Il Rito | Fede vs. Scetticismo
 
Il giovane Michael Kovak aiuta il padre nell’impresa funebre di famiglia ed è quotidianamente a contatto con la morte. Per fuggire da quella tetra realtà e ottenere un’educazione gratuita, entra in seminario, pur senza una vera e propria vocazione. Dopo quattro anni, alla vigilia dell’ordinazione a sacerdote, Michael vorrebbe lasciare: sente che la sua fede non è solida. Scrive un’e-mail di dimissioni, ma prima di spedirla riceve una proposta: partecipare a un corso di esorcismo a Roma nell’ambito di un nuovo programma del Vaticano. Benché ancora poco convinto, accetta, anche per la prospettiva di passare due mesi a Roma. L’approccio con il corso non è dei migliori: Michael non crede alla realtà degli esorcismi. Padre Xavier, che tiene il corso, lo indirizza allora all’esperto esorcista Padre Lucas. E con Padre Lucas, il giovane comincia a dover rivedere le proprie convinzioni. Diretto dallo svedese Mikael Håfström Il Rito è tratto dal libro di Matt Baglio Il Rito Storia vera di un esorcista di oggi.
 
Quando nel 1973 L’esorcista sconvolse il mondo fu subito chiaro a chiunque che il filone satanico sarebbe stato una delle punte di diamante di Hollywood, a volte con buoni risultati come L’esorcismo di Emily Rose, altre volte con vere e proprie bufale vedi L’ultimo esorcismo.

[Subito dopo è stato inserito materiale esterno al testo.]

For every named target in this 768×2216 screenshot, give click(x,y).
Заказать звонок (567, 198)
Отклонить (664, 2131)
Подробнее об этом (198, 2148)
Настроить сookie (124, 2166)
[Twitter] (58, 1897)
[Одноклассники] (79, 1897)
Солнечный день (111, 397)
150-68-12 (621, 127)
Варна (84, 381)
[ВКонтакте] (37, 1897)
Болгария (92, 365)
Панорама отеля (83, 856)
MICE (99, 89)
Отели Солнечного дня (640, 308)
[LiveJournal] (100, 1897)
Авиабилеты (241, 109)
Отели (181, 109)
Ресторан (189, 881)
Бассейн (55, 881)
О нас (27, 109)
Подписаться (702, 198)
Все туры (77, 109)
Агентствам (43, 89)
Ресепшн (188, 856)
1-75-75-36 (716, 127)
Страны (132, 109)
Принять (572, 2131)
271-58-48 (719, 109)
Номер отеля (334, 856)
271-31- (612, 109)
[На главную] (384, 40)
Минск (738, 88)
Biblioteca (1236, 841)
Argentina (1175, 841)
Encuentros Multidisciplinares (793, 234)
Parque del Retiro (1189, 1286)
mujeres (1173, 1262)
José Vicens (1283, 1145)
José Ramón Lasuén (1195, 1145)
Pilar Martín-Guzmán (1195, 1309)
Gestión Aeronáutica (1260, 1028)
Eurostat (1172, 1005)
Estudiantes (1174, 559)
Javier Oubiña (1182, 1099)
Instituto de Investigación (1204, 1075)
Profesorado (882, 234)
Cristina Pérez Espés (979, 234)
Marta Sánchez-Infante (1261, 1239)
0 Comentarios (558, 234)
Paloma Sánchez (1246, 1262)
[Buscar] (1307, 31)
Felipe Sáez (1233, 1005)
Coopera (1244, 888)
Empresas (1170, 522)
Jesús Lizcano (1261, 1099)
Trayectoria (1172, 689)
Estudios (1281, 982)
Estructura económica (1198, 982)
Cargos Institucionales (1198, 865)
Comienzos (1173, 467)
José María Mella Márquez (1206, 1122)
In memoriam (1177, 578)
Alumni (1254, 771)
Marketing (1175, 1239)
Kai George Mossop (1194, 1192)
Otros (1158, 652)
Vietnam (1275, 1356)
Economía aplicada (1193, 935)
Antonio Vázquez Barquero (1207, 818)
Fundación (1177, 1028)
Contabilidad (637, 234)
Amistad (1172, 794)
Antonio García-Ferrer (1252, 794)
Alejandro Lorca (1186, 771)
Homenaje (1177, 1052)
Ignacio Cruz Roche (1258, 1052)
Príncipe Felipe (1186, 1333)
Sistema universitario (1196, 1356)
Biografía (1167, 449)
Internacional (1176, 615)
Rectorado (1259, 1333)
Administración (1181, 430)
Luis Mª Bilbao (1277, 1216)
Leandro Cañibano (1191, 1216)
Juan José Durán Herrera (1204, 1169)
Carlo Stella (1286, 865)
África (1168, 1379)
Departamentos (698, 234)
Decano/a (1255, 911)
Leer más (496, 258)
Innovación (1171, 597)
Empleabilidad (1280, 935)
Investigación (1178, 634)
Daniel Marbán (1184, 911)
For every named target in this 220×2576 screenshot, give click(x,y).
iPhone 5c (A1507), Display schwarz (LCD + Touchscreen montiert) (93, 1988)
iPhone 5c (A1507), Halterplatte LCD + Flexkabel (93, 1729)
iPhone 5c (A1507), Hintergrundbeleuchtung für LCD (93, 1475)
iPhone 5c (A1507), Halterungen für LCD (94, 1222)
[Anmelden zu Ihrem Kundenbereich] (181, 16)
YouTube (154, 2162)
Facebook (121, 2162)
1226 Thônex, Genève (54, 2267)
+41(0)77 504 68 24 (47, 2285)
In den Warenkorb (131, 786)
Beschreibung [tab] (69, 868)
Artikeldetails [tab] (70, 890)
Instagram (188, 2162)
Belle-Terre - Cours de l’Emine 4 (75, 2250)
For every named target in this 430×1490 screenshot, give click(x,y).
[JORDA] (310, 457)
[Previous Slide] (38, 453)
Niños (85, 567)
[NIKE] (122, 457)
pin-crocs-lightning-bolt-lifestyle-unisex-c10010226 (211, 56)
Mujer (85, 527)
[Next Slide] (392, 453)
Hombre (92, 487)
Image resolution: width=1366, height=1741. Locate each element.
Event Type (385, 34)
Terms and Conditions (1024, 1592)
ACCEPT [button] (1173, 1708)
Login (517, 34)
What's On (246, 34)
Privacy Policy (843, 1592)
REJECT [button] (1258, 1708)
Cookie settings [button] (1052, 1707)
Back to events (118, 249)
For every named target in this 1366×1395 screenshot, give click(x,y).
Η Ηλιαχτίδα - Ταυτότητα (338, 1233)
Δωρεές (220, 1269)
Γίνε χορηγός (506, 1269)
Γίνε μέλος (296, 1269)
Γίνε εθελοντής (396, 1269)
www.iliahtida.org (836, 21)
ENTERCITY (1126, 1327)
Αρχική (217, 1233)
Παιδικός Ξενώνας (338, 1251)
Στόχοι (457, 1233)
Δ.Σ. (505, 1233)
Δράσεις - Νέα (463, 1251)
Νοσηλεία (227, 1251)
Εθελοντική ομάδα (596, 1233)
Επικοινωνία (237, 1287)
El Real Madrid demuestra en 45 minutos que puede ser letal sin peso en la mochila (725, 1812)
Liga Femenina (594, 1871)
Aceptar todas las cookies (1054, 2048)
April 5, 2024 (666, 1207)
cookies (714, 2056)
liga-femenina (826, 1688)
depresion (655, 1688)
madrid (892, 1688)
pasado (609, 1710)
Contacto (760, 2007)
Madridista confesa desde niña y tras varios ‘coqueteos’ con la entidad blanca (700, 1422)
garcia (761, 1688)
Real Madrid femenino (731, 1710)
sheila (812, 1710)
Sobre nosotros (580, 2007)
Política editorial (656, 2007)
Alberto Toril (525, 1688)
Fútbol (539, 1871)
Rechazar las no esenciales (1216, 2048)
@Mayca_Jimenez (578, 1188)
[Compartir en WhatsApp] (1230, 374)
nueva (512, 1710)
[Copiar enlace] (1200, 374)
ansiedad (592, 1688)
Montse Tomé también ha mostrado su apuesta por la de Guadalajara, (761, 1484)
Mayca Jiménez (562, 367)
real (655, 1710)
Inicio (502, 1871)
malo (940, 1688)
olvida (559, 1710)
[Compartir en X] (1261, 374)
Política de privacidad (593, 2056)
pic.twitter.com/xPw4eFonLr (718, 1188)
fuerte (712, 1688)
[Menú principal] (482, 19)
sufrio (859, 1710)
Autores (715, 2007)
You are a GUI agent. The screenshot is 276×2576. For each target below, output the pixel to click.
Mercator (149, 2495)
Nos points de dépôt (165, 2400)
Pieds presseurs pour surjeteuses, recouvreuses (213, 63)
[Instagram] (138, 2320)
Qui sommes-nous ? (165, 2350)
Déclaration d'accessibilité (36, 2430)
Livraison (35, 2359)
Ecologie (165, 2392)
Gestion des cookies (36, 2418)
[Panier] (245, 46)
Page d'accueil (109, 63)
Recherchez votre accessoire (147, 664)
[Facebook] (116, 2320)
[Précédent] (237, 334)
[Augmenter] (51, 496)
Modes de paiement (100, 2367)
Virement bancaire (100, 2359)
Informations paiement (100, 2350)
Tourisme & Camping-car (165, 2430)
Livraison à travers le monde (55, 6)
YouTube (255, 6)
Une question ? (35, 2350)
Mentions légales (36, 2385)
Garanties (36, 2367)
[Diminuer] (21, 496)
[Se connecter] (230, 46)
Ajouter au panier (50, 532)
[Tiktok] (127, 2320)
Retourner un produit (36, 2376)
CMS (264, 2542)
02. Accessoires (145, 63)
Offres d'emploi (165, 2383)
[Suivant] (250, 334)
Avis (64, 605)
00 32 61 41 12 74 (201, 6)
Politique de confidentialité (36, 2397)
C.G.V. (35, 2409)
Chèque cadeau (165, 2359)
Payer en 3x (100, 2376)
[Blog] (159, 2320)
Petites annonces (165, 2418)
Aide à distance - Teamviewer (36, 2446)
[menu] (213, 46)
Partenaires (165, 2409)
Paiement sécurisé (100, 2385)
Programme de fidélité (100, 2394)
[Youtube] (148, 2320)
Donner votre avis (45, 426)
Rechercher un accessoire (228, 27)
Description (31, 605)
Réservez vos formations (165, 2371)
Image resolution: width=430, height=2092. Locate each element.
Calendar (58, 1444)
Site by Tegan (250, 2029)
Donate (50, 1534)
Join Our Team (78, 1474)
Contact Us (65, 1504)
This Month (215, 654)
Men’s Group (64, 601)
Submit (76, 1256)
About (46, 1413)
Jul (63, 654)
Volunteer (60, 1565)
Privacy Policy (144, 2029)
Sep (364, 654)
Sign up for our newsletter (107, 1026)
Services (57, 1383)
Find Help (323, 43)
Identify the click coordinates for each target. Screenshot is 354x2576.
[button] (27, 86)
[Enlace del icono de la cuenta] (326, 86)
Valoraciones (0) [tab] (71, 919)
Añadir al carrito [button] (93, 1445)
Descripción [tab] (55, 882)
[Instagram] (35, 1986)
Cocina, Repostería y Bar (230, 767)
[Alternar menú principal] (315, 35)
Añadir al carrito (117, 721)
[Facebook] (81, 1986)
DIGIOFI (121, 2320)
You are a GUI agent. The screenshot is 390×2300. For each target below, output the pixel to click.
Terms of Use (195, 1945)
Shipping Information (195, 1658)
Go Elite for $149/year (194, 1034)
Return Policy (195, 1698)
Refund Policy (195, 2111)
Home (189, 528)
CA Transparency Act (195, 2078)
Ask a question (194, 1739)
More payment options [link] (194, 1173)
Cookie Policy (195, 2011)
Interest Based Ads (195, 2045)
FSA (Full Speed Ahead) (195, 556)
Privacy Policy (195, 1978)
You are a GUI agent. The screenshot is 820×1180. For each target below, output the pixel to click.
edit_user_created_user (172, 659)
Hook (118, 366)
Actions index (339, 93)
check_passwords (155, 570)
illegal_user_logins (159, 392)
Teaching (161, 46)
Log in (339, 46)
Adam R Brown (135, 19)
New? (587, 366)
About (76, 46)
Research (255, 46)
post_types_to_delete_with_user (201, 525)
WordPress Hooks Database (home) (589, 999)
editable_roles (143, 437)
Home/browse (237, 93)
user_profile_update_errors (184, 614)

Il Rito invece è una di quelle pellicole che, ancorandosi a fatti realmente accaduti, colpisce nel segno portando sullo schermo l’ormai eterna lotta tra scienza e religione, tra scetticismo e fede. Michael (interpretato da un bravissimo Colin O’Donoghue) è un ragazzo normale entrato in seminario per sfuggire alla triste realtà della provincia americana, è uno scettico convinto incapace di credere sia al bene che al male. Contrapposto a lui troviamo Padre Lucas (un sempre fenomenale Anthony Hopkins), il grande esorcista, l’uomo dalla fede incrollabile, o almeno così pensiamo, ma man mano che il film prosegue ci troviamo davanti due persone molto simili, con gli stessi problemi e le stesse debolezze. Padre Lucas è un uomo in bilico tra due verità, e sarà proprio questo equilibrio precario a farlo precipitare. Di quante prove avrà bisogno il giovane Kovak per credere nel Diavolo? Sarà proprio padre Lucas a rispondere alla sua domanda: “La cosa interessante degli scettici è che sono sempre in cerca di prove. La domanda è, se le trovassero, cosa cambierebbe?”
 
Già apprezzato per  1408, Håfström  cerca di non cadere nell’ormai ultra-usato clichè di letti che volano e teste che ruotano dirigendo una pellicola che gioca tutto sull versante psicologico: dopotutto perché cercare di dare una visibilità a ciò che è invisibile? Tutto si muove sottovoce, negli angoli bui e nella mente dei personaggi, fino all’esplosione  delle scene di possessione vere e proprie, capaci di far venire un brivido lungo la schiena anche allo scettico più incallito. Dopotutto come dice lo stesso Hopkins nel film: “Scegliere di non credere al diavolo non ti proteggerà da lui”.